#### Отрывок для чтения ####
Эта связь между искусством и космосом становится более очевидной в «Кёльнской лекции» Кандинского, где он утверждает, что «рождение произведения носит космический характер»[231]. Другими словами, Кандинский хочет изобразить другой космос, чтобы противостоять наследию галилеевских представлений о природе, общепринятых в XIX веке[232]. Этим мотивом руководствуется и Клее, который намеревается начать не с точной науки, а с интуиции. Понятие интуиции остается здесь невнятным, поскольку интуиция в ее нефилософском смысле равносильна неосмысленному разумом восприятию – иллюзии, мистицизму, иррациональности, а иногда просто шуму, – а также пределу, который гегельянский дух должен преодолеть, чтобы двигаться в направлении Абсолюта. Но если мы поддержим этот концептуальный конфликт, то мы все еще находимся в рамках дуализма.

В «Дневнике» метод Клее заключался в объединении точных наук (т. е. наук, основанных на математике) и интуиции. Результатом вписывания точных наук в интуицию стала стать возможность ощутить становление. Стремление к точности само по себе не способно представить становление, поскольку точность, будучи геометрической по своей природе, является лишь одним измерением жизни и существования. Геометрическая форма может явить нам Gestalt – статичный или динамический (как в рекурсивной форме), – но не обязательно становление. Однако понимание становления также невозможно без знания геометрии. Точность и неточность примиряются в художественной жизни таким же образом, каким Шиллер примирил формальное побуждение (определение) и чувственное побуждение (восприятие) через побуждение к игре (искусство). Клее ожидал, что добавление неточности в точность может показаться кому-то оскорбительным: «И оскорбления посыпались бы градом: Романтизм! Космизм! Мистика! В конце концов нам придется позвать философа, чародея!» Клее указывает на присущий современной науке антагонизм, а именно на противопоставление интуиции и точности. Если точность в исследовании неизбежно подрывает интуицию, то Клее отдает приоритет интуиции.
####
→ **Список задач**
1/ В отрывке о Кандинском и Клее замените «дуализма» на «двойственности» в части, которая открывается словами «Эта связь между» и закрывается словами «в рамках дуализма.», и приведите эту часть целиком.
2/ Продолжите отрывок о Кандинском и Клее, начав сразу после его последнего предложения.
#### Записанные данные ####
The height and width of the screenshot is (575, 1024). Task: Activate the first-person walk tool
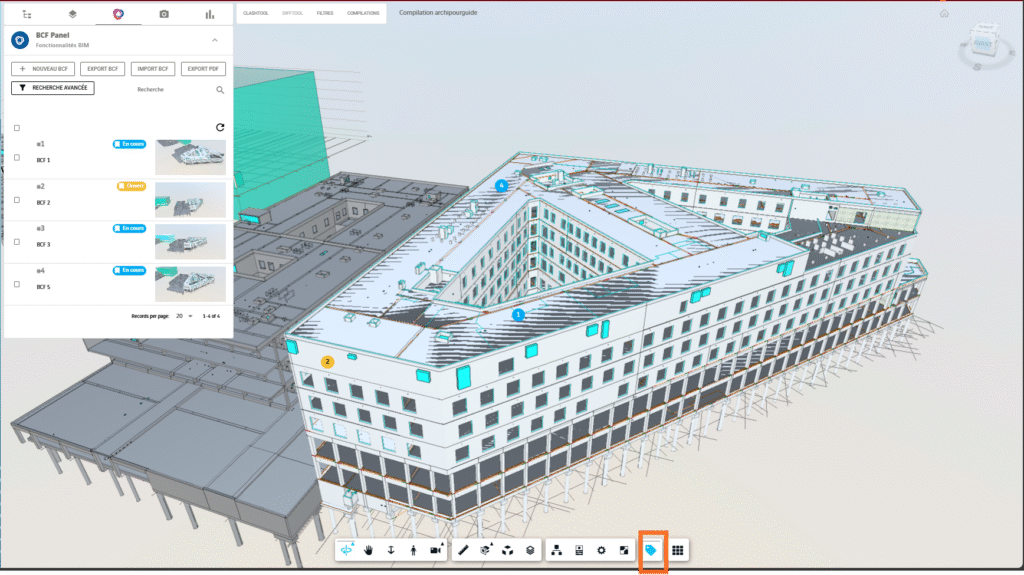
####
→ **Набор ответов**
1/
Эта связь между искусством и космосом становится более очевидной в «Кёльнской лекции» Кандинского, где он утверждает, что «рождение произведения носит космический характер»[231]. Другими словами, Кандинский хочет изобразить другой космос, чтобы противостоять наследию галилеевских представлений о природе, общепринятых в XIX веке[232]. Этим мотивом руководствуется и Клее, который намеревается начать не с точной науки, а с интуиции. Понятие интуиции остается здесь невнятным, поскольку интуиция в ее нефилософском смысле равносильна неосмысленному разумом восприятию – иллюзии, мистицизму, иррациональности, а иногда просто шуму, – а также пределу, который гегельянский дух должен преодолеть, чтобы двигаться в направлении Абсолюта. Но если мы поддержим этот концептуальный конфликт, то мы все еще находимся в рамках двойственности.

2/
Только благодаря этой интуиции художник может выйти за пределы фигурального, потому что художник – это не «усовершенствованная камера», а напротив, как говорит Клее в «Путях изучения природы» (1923), «он сложнее, богаче, и шире. Он создание земное и создание внутри целого, то есть создание на звезде среди звезд». Словоупотребление Клее в этом тексте похоже на словоупотребление Хайдеггера, когда тот представляет схему мира и земли, но у Клее – другое значение и динамика. В схеме Клее видение проходит через два разных процесса, огибая два полюса, неоптическое космическое сообщество и неоптическую земную укорененность:

Существует неоптический способ интимного физического контакта, связанного с землей, достигающего глаза художника снизу. Существует также и неоптический контакт через космическую связь, которая нисходит сверху. Следует подчеркнуть, что интенсивное изучение ведет к переживаниям, которые концентрирует и упрощает процессы, о которых мы говорили[233].

Чтобы участвовать в со-творчестве с неизвестным, художник должен выйти за пределы метафизики – попытки постичь сущее как таковое и как целое, – выйти, преодолев оптической способ видения. Этот процесс заново изобретает способ «видения», не ограниченный геометризацией, но вместо этого позволяющий ощущать постоянный поток жизненных сил. Объект представления, таким образом, больше не является объектом, запечатленным или захваченным камерой, поскольку здесь в первую очередь необходима деформация, чтобы отделить реальное от чувственного и утвердить чувственное как реальное.

Можно связать рассуждения Клее об интуиции с рассуждениями Бергсона, у которого интуиция отменяет геометрию, интегрируя ее в длительность. Здесь интуиция бросает вызов косности интеллекта и растворяет ее – или, точнее, обращает вспять тенденцию к геометризации интеллекта – и таким образом дает ему свободу для выхода за пределы формы. Для Бергсона интуиция – это не что-то мистическое или неопределенное, но, как верно заметил Жиль Делёз, точный философский метод[234].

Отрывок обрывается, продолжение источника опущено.